在Reddit平台上，受影响的管理员表示，Fortinet私下承认FortiOS 7.4.10版本并未完全修复SSO身份验证绕过问题，尽管该问题在12月初发布的FortiOS 7.4.9版本中被标记为已修复。多名客户报告称，他们在完全更新的系统上仍然发现了入侵行为。

据报道，Fortinet现在正准备在未来几天内发布额外的更新版本——FortiOS 7.4.11、7.6.6和8.0.0——以完全解决CVE-2025-59718漏洞。

受影响客户共享的日志显示，攻击者通过来自IP地址104.28.244.114的cloud-init@mail.io账户via SSO登录，然后创建新的管理员用户。
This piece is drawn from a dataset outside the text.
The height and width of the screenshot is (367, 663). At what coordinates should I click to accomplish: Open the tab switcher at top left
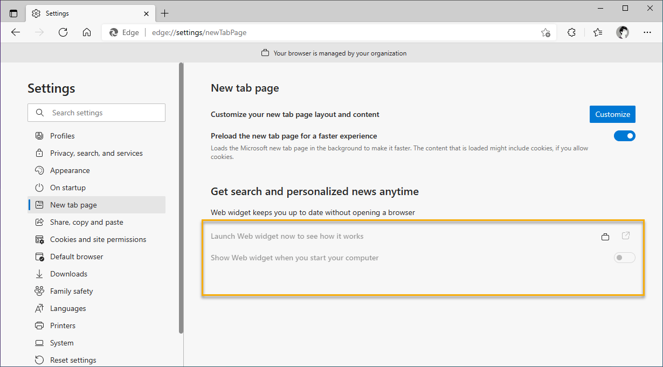pos(13,12)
这些攻击指标与Arctic Wolf在分析当前FortiGate攻击时观察到的活动以及12月份类似的利用尝试完全匹配。

Arctic Wolf敦促各组织审核FortiGate管理员账户，检查最近的配置更改，轮换凭据，并在Fortinet下一轮修复程序发布之前密切监控SSO活动。

Q&A

Q1：FortiGate防火墙遭受的这次攻击有什么特点？

A：这次攻击具有高度自动化的特点，攻击者能在几秒钟内完成创建管理员账户、修改防火墙规则和导出配置文件等多个步骤。攻击者主要通过绕过SSO保护来入侵系统，并窃取包含敏感凭据和网络信息的配置文件。

Q2：CVE-2025-59718漏洞补丁是否有效？

A：根据管理员反馈和Arctic Wolf的报告，FortiOS 7.4.10版本并未完全修复CVE-2025-59718身份验证绕过漏洞，攻击者仍能利用补丁绕过技术入侵已更新的系统。Fortinet正准备发布新版本来彻底解决这个问题。

Q3：如何防护FortiGate设备免受此类攻击？

A：Arctic Wolf建议组织立即审核FortiGate管理员账户，检查最近的配置更改，轮换所有相关凭据，并密切监控SSO登录活动。同时应等待并及时安装Fortinet即将发布的FortiOS 7.4.11、7.6.6和8.0.0版本更新。